===== Text excerpt =====

19References to osmogenesis can be found not only in traditional hagiographic texts, such as the Golden Legend, and the individual accounts of the faithful, but also in sacred art and fictional literature. For instance, a visual reference to the flowery smell that is traditionally said to have accompanied the assumption of the Virgin can be found in both Tiziano and Poussin, who painted Mary’s empty coffin as strewn with roses.34 Roses, in this case, work as metonyms of the spiritual smell of the ascending Virgin. In literature, the novel Il ballo della sposa by Minnie Alzona,35 set during the so-called Crusade of the Children, describes the corpse of the child Eustace as giving off the perfume of violets, one of the fragrances most often associated with sanctity.36 In Dostoevsky, the smell of putrefaction emanating from the body of the monk Zosima is interpreted by his co-religionists as a sign that he is not a saint, while the absence of odor surrounding a young boy is conversely interpreted as a sign of sanctity.37 On the contrary, in Süskind’s Perfume, Grenouille’s nanny interprets his lack of odor as the sign of his diabolic nature;38 this reference alludes again to the topic of the purity of infancy, associated with the presence of a pleasant fragrance. In commenting on the multiple references to odors and death in Dostoevsky, Rindisbacher observes: “The odor of corruption, the irrefutable evidence of physical death presents a serious obstacle to a belief in transcendental existence – but in its immateriality simultaneously provides a hint at such an existence. Smell is the liminal marker, the metaphysical sense par excellence”.39

Spiritual imagery and contemporary fragrances

20Alongside literature and figurative art, there is a further aesthetic field that refers to the imagery that I have described above, namely contemporary perfumery. It is surprising how many middle- and high-end brands and products reference this imagery, starting from the names of the fragrances themselves; to mention just a few examples: Apparition by Emanuel Ungaro (2004); Incanto heaven by Salvatore Ferragamo (2007); Straight to Heaven by Kilian, created by Sidonie Lancesseur (2007), and in the same collection by Kilian (2007), A taste of heaven, created by Calice Becker and Sweet redemption, created by Calice Becker (2011).

21In many cases, the reference to the religious and spiritual sphere goes far beyond an evocative name to be developed in the verbal descriptions of the perfumes or their video advertising. An excellent instance of the first category – that of the verbal descriptions of fragrances explicitly referring to sacredness – is the case of the perfume creator Laura Bosetti Tonatto, who in 2015 launched a collection of fragrances inspired by the Bible. In an interview, she explains: “I have been studying the Bible, the Genesis, the Canticle of Canticles and the Gospels for more than twenty years: all these texts are rich in passages referring to olfaction, which is the most spiritual sense”.40 Among the fragrances of this collection, one called Incenso delle Chiese di Roma is inspired by the incense of Rome’s churches, since incense “stimulates meditation in all the cultures of the world and is a synonym for prayer” (ibidem); another fragrance, called Nardo della Maddalena, is inspired by the Canticle of Canticles, and a further fragrance draws inspiration from the theme of the Rosa mistica.

=====

Problems to work on ▸
a. Reproduce the portion of the passage on scent and sanctity starting with "Spiritual imagery and" and going on through "Calice Becker (2011).".
b. Carry on the passage on scent and sanctity from the point at which it stops.

===== Record excerpts =====

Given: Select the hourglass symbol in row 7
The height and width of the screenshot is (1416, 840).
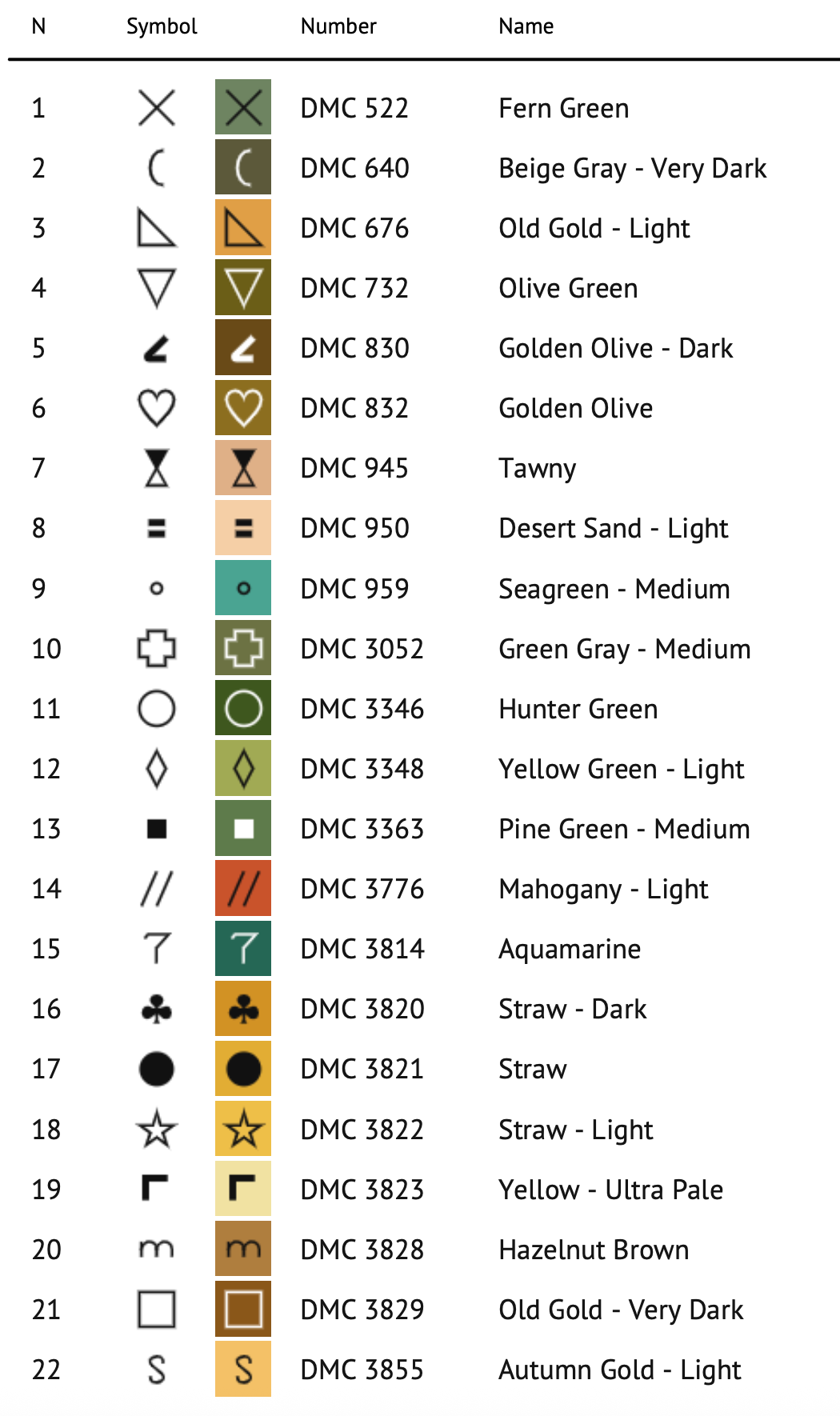Looking at the screenshot, I should (x=157, y=468).
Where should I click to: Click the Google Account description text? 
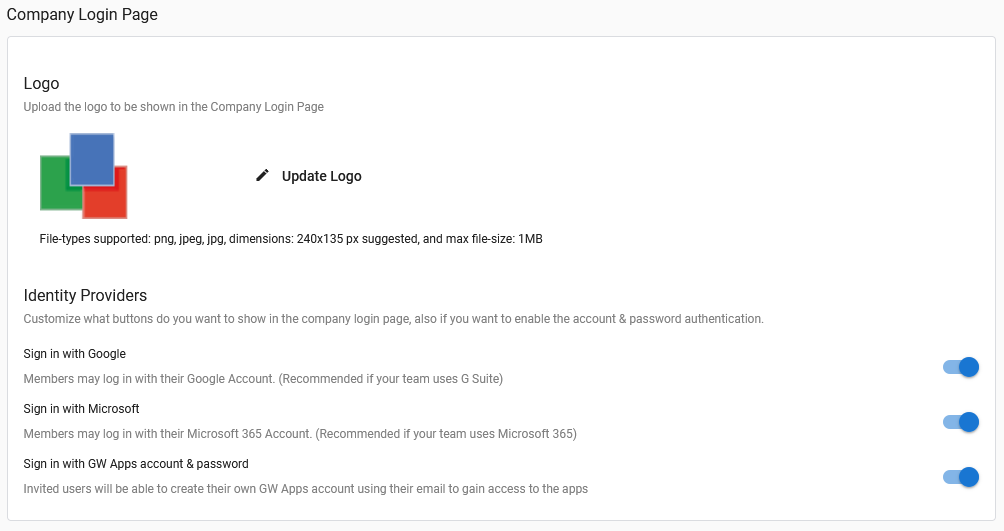263,379
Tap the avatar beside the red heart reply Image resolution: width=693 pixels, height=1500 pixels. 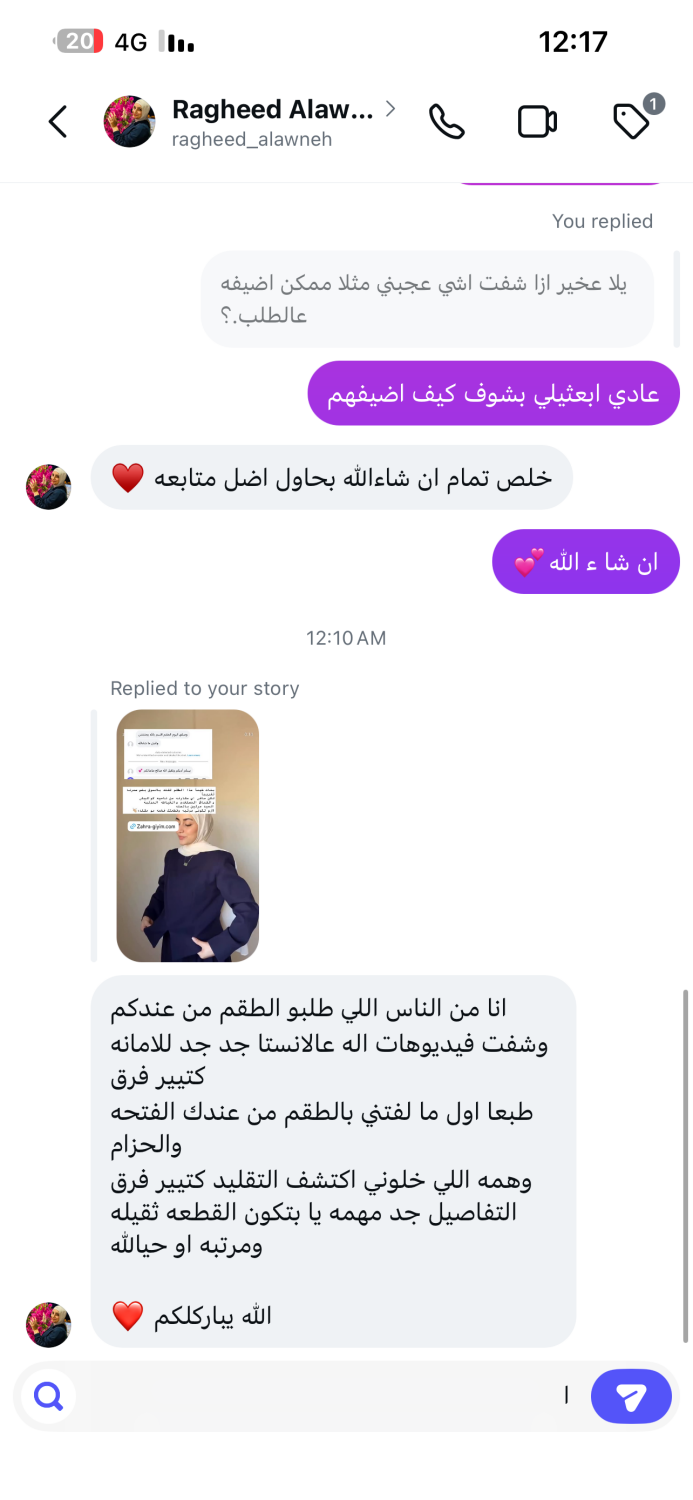(x=48, y=487)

=====

Exercise results ▸
a.
Spiritual imagery and contemporary fragrances

20Alongside literature and figurative art, there is a further aesthetic field that refers to the imagery that I have described above, namely contemporary perfumery. It is surprising how many middle- and high-end brands and products reference this imagery, starting from the names of the fragrances themselves; to mention just a few examples: Apparition by Emanuel Ungaro (2004); Incanto heaven by Salvatore Ferragamo (2007); Straight to Heaven by Kilian, created by Sidonie Lancesseur (2007), and in the same collection by Kilian (2007), A taste of heaven, created by Calice Becker and Sweet redemption, created by Calice Becker (2011).

b.
22Another interesting case is that of the brand Mendittorosa, founded in Italy in 2012. Its communication is rich in references to religion and spirituality, and indeed one of its collections is entitled “Odori d’anima”. Among the perfumes of the collection “Talisman”, there is Osang, which takes inspiration from the miracle of the melting of Saint Gennaro’s blood that, according to the tradition, takes place each year in Naples. The presentation of the perfume on the official website reads: “OSANG is inspired by this exceptional yearly miracle, a perfume of fluid beauty, the springing blood moving from inertia to a vibrating resurrection. A miracle of love. OSANG is a fragrant celebration of saints and superstitions […]”.41 The paratext surrounding Osang, therefore, seems to allude to the primordial connection between blood and spirit discussed above in relation to Le Guérer (1998) and Fontanille (2004).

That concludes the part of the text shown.